15. The blocking solution according to claim 1, wherein the polymeric material comprises poly(sodium 4-styrenesulfonic acid), poly(4-styrenesulfonic acid-co-maleic acid), poly(2-acrylamido-2-methyl-1-propanesulfonic acid), poly(vinylsulfate), poly(vinylsulfonic acid), poly(vinylphosphate), poly(vinylphosphonic acid), poly(anilinesulfonic acid), poly(anetholesulfonic acid), heparin, heparin-like substance, deaminated heparin, chondroitin sulfate, dextran sulfate, sulfopropyl-beta-cyclodextrin, or beta-cyclodextrin tetradecasulfate, or a combination or mixture thereof.

16. The blocking solution according to claim 1, wherein the polymeric material comprises heparin or dextran sulfate, or a combination or mixture thereof.

17. The blocking solution according to claim 16, wherein the heparin is porcine Type 1-A heparin.

18. The blocking solution according to claim 16, wherein the dextran sulfate has an average molecular weight of about from 5,000 to about 1,000,000.

19. The blocking solution according to claim 16, wherein the dextran sulfate has an average molecular weight of from about 15,000 to about 100,000.

20. A blocking solution for reducing background staining by dye-conjugates, comprising: a polymeric material dissolved in a phosphate buffered saline at a concentration from about 0.1 mg/mL to about 20 mg/mL, wherein the polymeric material comprises poly(sodium 4-styrenesulfonic acid), poly(4-styrenesulfonic acid-co-maleic acid), poly(2-acrylamido-2-methyl-1-propanesulfonic acid), poly(vinylsulfate), poly(vinylsulfonic acid), poly(vinylphosphate), poly(vinylphosphonic acid), poly(anilinesulfonic acid), poly(anetholesulfonic acid), heparin, heparin-like substance, deaminated heparin, chondroitin sulfate, dextran sulfate, sulfopropyl-beta-cyclodextrin, or beta-cyclodextrin tetradecasulfate, or a combination or mixture thereof.
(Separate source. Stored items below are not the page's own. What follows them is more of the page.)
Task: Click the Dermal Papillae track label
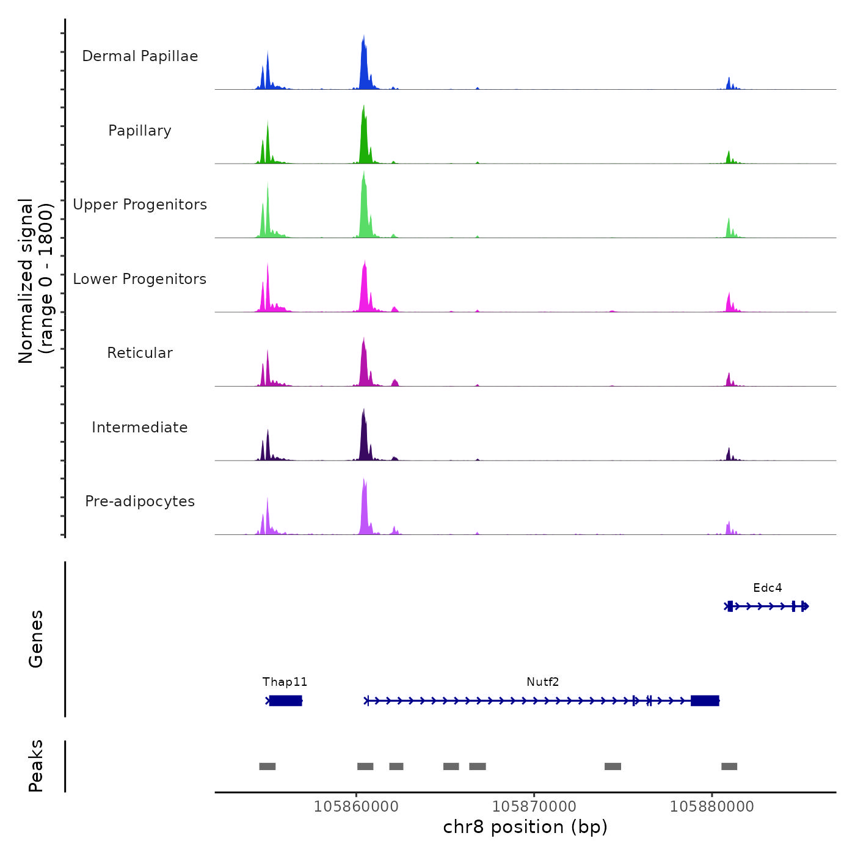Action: (140, 56)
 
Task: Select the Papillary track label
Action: (140, 131)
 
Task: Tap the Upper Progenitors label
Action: (140, 205)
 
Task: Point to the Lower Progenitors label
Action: (140, 279)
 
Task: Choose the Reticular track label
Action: (140, 353)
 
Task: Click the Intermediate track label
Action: (140, 428)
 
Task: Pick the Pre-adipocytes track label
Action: (140, 501)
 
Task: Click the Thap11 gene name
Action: (285, 682)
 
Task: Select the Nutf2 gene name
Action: (542, 682)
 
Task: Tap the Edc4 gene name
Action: (767, 588)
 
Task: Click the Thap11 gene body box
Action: (285, 700)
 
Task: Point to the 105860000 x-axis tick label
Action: (356, 807)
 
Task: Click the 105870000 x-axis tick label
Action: (534, 807)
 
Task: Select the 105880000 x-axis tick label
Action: (711, 807)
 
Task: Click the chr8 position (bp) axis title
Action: (525, 827)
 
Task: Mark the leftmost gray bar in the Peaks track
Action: (267, 766)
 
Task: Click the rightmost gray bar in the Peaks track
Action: (729, 766)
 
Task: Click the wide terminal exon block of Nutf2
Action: (705, 700)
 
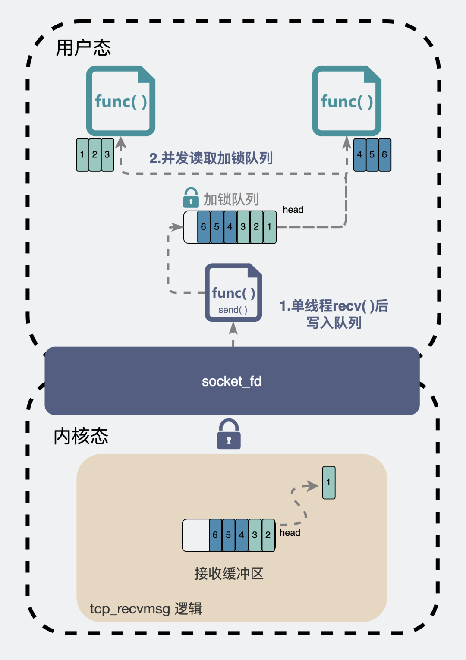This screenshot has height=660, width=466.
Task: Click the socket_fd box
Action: pos(232,381)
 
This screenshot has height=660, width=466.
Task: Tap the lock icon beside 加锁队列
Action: pos(191,198)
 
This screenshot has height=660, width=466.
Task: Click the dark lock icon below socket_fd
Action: pos(229,435)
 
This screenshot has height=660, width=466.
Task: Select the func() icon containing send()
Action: pos(233,292)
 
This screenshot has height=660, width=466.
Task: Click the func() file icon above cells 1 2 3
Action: pos(121,101)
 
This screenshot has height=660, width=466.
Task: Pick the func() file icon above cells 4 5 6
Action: pos(346,101)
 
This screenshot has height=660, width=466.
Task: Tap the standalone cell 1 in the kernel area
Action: pos(329,482)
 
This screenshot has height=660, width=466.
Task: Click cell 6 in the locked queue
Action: pos(204,227)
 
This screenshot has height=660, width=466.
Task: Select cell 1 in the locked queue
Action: pos(270,227)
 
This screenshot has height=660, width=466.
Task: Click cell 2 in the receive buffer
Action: pos(268,535)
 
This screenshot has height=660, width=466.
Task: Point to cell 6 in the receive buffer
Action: pos(215,535)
21. A method for staining a cell or tissue with a dye-conjugate with reduced non-specific background staining by the dye-conjugate, comprising:

a) contacting the cell or tissue with the dye-conjugate to form a contacted sample, wherein the dye-conjugate specifically binds to a particular component of the cell or tissue;

b) contacting the contacted sample with a blocking solution to form a blocked sample, wherein the blocking solution comprises a polymeric material comprising multiple carboxylate, sulfate, sulfonate, phosphate, or phosphonate groups, wherein, if the polymeric material is a poly(amino acid), the polymeric material comprises a sulfated, sulfonated or phosphonated poly(amino acid), poly(aspartic acid) or poly(glutamic acid); and a buffer or water;

c) incubating the blocked sample for a sufficient amount of time to form an incubated sample, wherein the dye-conjugate specifically binds to a particular component of the cell or tissue and the blocking solution reduces non-specific background staining;

d) illuminating the incubated sample with an appropriate wavelength to form an illuminated sample;

e) observing the illuminated sample whereby the blocking solution reduces non-specific binding of the dye-conjugate to cell components other than the particular component to which the dye-conjugate specifically binds.

22. A kit for reducing non-specific staining of a cell or tissue by a dye-conjugate, comprising;

a) a blocking solution comprising a polymeric material and a buffer or water, wherein the polymeric material comprises multiple carboxylate, sulfate, sulfonate, phosphate, or phosphonate groups, wherein, if the polymeric material is a poly(amino acid), the polymeric material comprises a sulfated, sulfonated or phosphonated poly(amino acid), poly(aspartic acid) or poly(glutamic acid); and

b) instructions explaining how to use the polymeric material to reduce non-specific staining of the cell or tissue by the dye-conjugate.